Tegas! Polri melalui Polda NTT PTDH Anggota yang Terbukti Lakukan Pelecehan Seksual terhadap Anak di Bawah Umur

Tegas! Polri melalui Polda NTT PTDH Anggota yang Terbukti Lakukan Pelecehan Seksual terhadap Anak di Bawah Umur

Kupang — Polri melalui Kepolisian Daerah Nusa Tenggara Timur (Polda NTT) menunjukkan ketegasan dalam menegakkan disiplin dan kode etik profesi dengan menjatuhkan sanksi Pemberhentian Tidak Dengan Hormat (PTDH) kepada seorang anggotanya yang terbukti melakukan pelanggaran berat berupa pelecehan seksual terhadap anak di bawah umur.

Sidang Komisi Kode Etik Profesi (KKEP) digelar pada Rabu (11/6/2025), mulai pukul 11.00 hingga 15.00 WITA, bertempat di ruang Tahti lantai II Polda NTT. Sidang ini dipimpin oleh para pejabat yang ditunjuk sesuai prosedur, dengan keterlibatan unsur Subbidwabprof, penuntut, pendamping, dan sekretariat sidang. Proses persidangan berlangsung secara tertib, objektif, dan transparan.

Terlapor dalam kasus ini adalah Briptu M.R., anggota Satlantas Polresta Kupang Kota. Ia terbukti melakukan tindakan asusila terhadap remaja perempuan berusia 17 tahun, berinisial P.G.S., saat melaksanakan tugas penindakan lalu lintas. Tindakan tersebut dinilai tidak hanya melanggar kode etik profesi dan hukum, tetapi juga merusak kepercayaan publik terhadap institusi kepolisian.

Dalam putusannya, Komisi KKEP menjatuhkan dua bentuk sanksi. Pertama, sanksi etika berupa pernyataan bahwa perilaku pelanggar merupakan perbuatan tercela. Kedua, sanksi administratif berupa Pemberhentian Tidak Dengan Hormat (PTDH) dari dinas Polri. Putusan ini tertuang dalam dokumen resmi dengan Nomor: PUT KKEP/21/VI/2025, yang ditetapkan pada tanggal 11 Juni 2025.

Menanggapi keputusan tersebut, Kabidhumas Polda NTT Kombes Pol Henry Novika Chandra, S.I.K., M.H., menyatakan bahwa tindakan tegas ini adalah bentuk nyata dari komitmen Polri dalam menjaga integritas dan kehormatan institusi. Ia menegaskan bahwa Polri tidak akan mentoleransi setiap bentuk pelanggaran, terlebih lagi yang berkaitan dengan kejahatan terhadap anak.
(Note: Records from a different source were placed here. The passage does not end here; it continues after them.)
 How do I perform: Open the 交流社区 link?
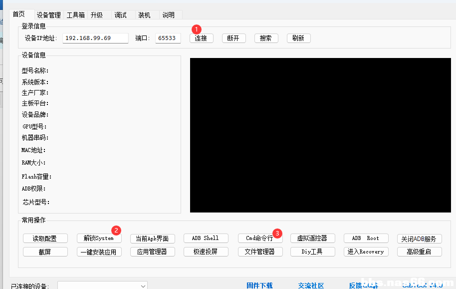tap(311, 286)
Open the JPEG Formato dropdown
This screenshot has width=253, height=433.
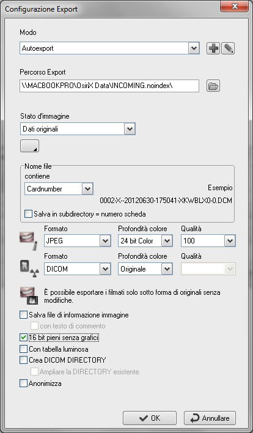(105, 241)
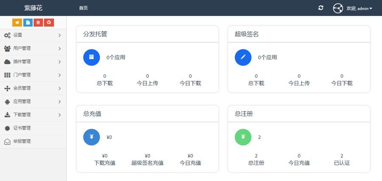Click the blue pencil icon under 超级签名
The height and width of the screenshot is (181, 382).
coord(243,58)

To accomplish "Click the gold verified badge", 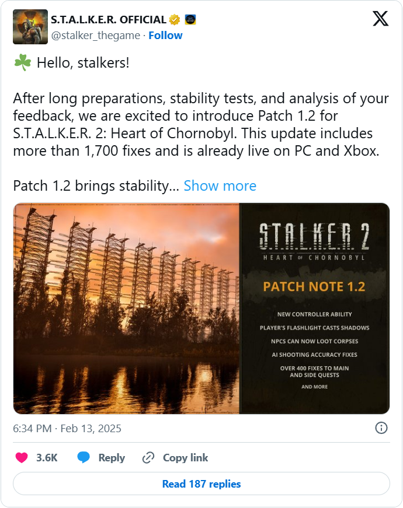I will [174, 20].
“Tidak ada toleransi bagi anggota yang mencoreng nama baik institusi dengan perbuatan tidak bermoral, apalagi menyangkut pelecehan seksual terhadap anak,” tegas Kombes Henry.

Ia menjelaskan bahwa proses sidang berjalan sesuai ketentuan hukum yang berlaku, dengan merujuk pada Peraturan Pemerintah Republik Indonesia Nomor 1 Tahun 2003 tentang Pemberhentian Anggota Polri dan Peraturan Kepolisian Negara Republik Indonesia (PERPOL) Nomor 7 Tahun 2022 tentang Kode Etik Profesi dan Komisi Kode Etik Polri.

“Perbuatan pelanggar dilakukan secara sadar dan jelas-jelas melanggar norma hukum, aturan kedinasan, serta ajaran agama. Hal ini berdampak langsung terhadap citra Polri dan kepercayaan masyarakat,” ungkapnya lebih lanjut.

Dalam hasil persidangan juga dinyatakan bahwa tidak ditemukan hal-hal yang meringankan. Sebaliknya, tindakan pelanggar dilakukan dengan kesadaran penuh dan dianggap mencoreng nama baik institusi, yang menjadi faktor pemberat utama dalam proses penilaian komisi.

Kombes Henry juga menegaskan bahwa Polda NTT akan terus menjalankan komitmen dalam menegakkan etika dan profesionalisme di tubuh Polri, serta mengedepankan integritas dalam setiap lini tugas kepolisian.

“Kami ingin menegaskan bahwa Polri bukan hanya penegak hukum di luar, tetapi juga penegak disiplin di dalam. Siapa pun yang melanggar, akan kami tindak sesuai aturan yang berlaku tanpa pandang bulu,” tutupnya.

Langkah tegas ini diambil sebagai bentuk perlindungan terhadap masyarakat sekaligus menjaga kepercayaan publik terhadap Polri. Polda NTT berharap tindakan ini menjadi pengingat bagi seluruh personel agar menjunjung tinggi kehormatan seragam dan institusi yang mereka wakili.